Он все же надеется, что напарник не видел этой секундной гримасы страха на его лице. Впрочем, уже нет разницы, видел или нет. От Кисаме у него постепенно пропали любые секреты. Да и какие могут быть секреты, когда месяца два или три назад каждую ночь извивался в страстной агонии под телом напарника, а последние дни бился в его руках в приступах кашля, когда легкие едва ли не выворачивало на изнанку, а его бледные пальцы и серовато-голубые руки Хошигаке покрывали капельки крови.
Напарник всегда понимает все без слов. Поэтому Итачи слышит, как шелестит трава – Кисаме садится на нее, после чего аккуратно помогает сесть и Учихе. Сам Итачи никогда бы не попытался это сделать. Находиться на виду, пусть и среди деревьев, но там где может кто-то увидеть еще, куда ни шло. А вот пытаться неуклюже сесть, когда не знаешь что и где на глазах посторонних – не очень приятно. Итачи никогда бы не признался в этом никому, но сейчас, но жалел, что ушел из комнаты, не подождав напарника, пытаясь показать свою самостоятельность. До сада то он дошел, а вот что делать дальше – не знал. Конечно, в конце концов, можно было стянуть с глаз повязку, но солнечный свет тут же резанет по больным глазам, так что он еще долгое время вообще ничего не сможет увидеть.
Сладковатый, карамельный запах. Он причудливо перемешивается с запахами пота Кисаме, примятой травы и этой противной, едко пахнущей полироли для рукояти Самехады, которую Хошигаке отказался сменить даже для того, чтобы пощадить обоняние напарника.
- Данго?
Учиха спокоен и невозмутим. В плаще конечно жарко, душно, но он не позволяет себе расстегнуть ни единую кнопку, чтобы облегчить собственные мучения. Впрочем, в отличие от Кисаме у него и мучений то почти никаких нет. Лицо все такое же бледное, разве что нос чуть жжет – обгорел видимо. Все остальное впорядке. А вот от Хошигаке к вечеру будет пахнуть как от пролежавшей весь день на солнце и окончательно протухшей рыбы. Ну, а пока это не произошло к нему можно прижаться и аккуратно, по шелесту найти пакет со сладостями.
Данго мягкие, липкие, подтаявшие на жаре, но от этого не менее вкусные. Итачи даже расщедривается на легкий кивок в знак благодарности, и почти спиной чувствует, как напарник любуется им.
Туманника можно понять – последний раз они спали друг с другом около трех месяцев назад. Тогда Итачи стал захлебываться приступом кашля прямо в процессе, а Хошигаке перепугался за напарника, так что с тех пор обращался с ним как с фарфоровой статуэткой.
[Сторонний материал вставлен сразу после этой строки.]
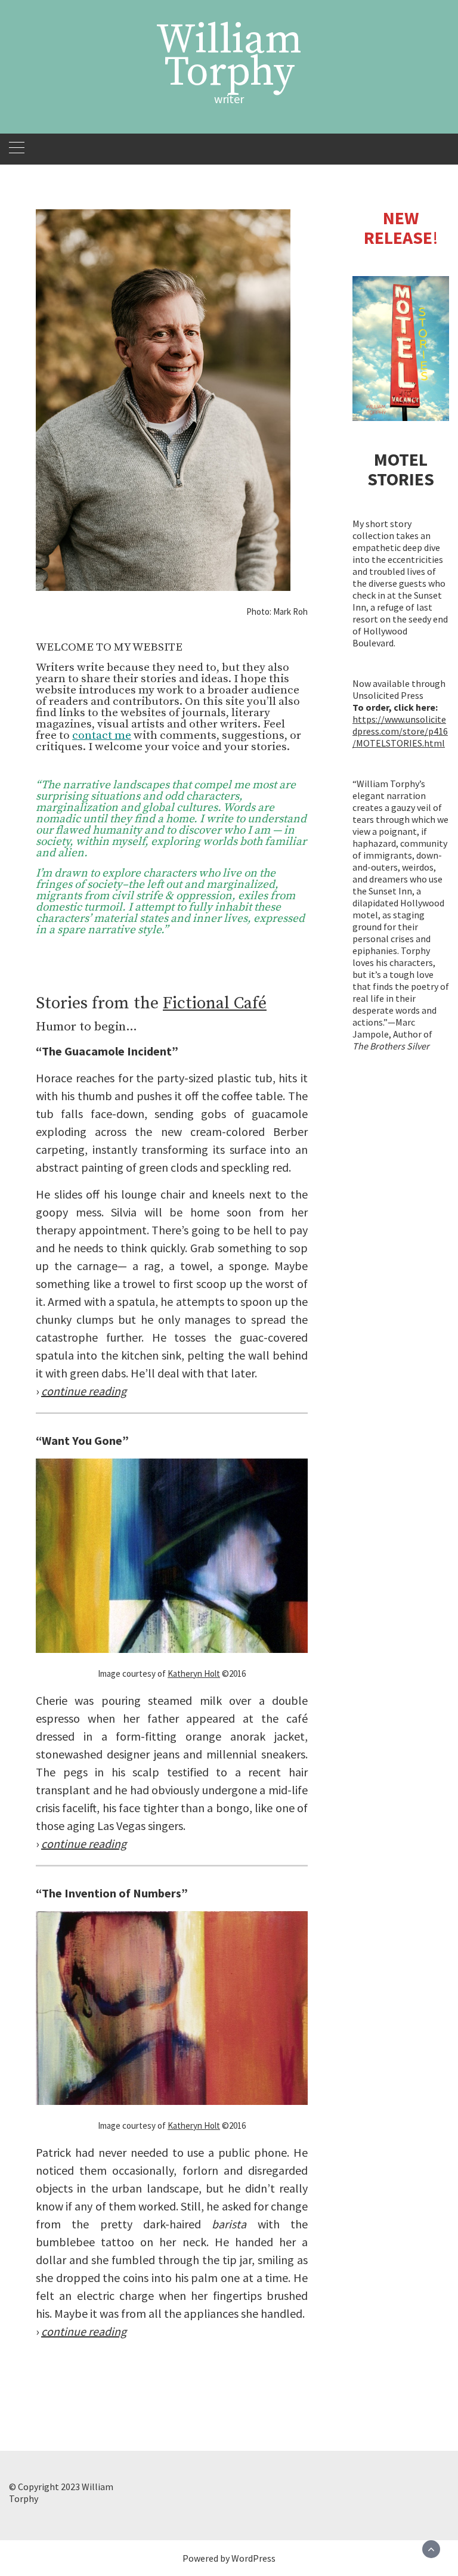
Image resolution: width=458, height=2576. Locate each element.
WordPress (253, 2558)
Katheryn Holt (194, 1673)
Учиха даже подозревал, что стоит ему позволить и Кисаме запрет его в бронированный сейф, изредка вытаскивая оттуда, что бы бережно стряхнуть пыль.
Жарко, душно, к грозе, скорее всего. Итачи слышит сзади чуть сбившееся дыхание напарника и понимает, что тому приходится гораздо хуже. Во всяком случае, в данный момент туманник чувствует себя воблой в процессе приготовления, это Учиха знает точно. Но, тем не менее, Хошигаке никуда не уходит пока его «красавица» сама не захочет в дом.
- Скоро будет гроза, Итачи-сан.
Хошигаке безукоризненно вежлив. Итачи даже немного гордиться своим достижением – до встречи с ним Кисаме разговаривал исключительно матом, используя местоимения и союзы только для связки слов в предложении, изредка сплевывая на пол сквозь многочисленные ряды зубов.
Напарник прав.
«Еще пять минут» - решает про себя Итачи и чуть прикрывает глаза под повязкой. Неизвестно почему, но сейчас ему хочется секса. Горячего, безудержного, где угодно, пусть даже на полу. Может быть, это гроза так действует? Или же – ощущение близости собственной смерти.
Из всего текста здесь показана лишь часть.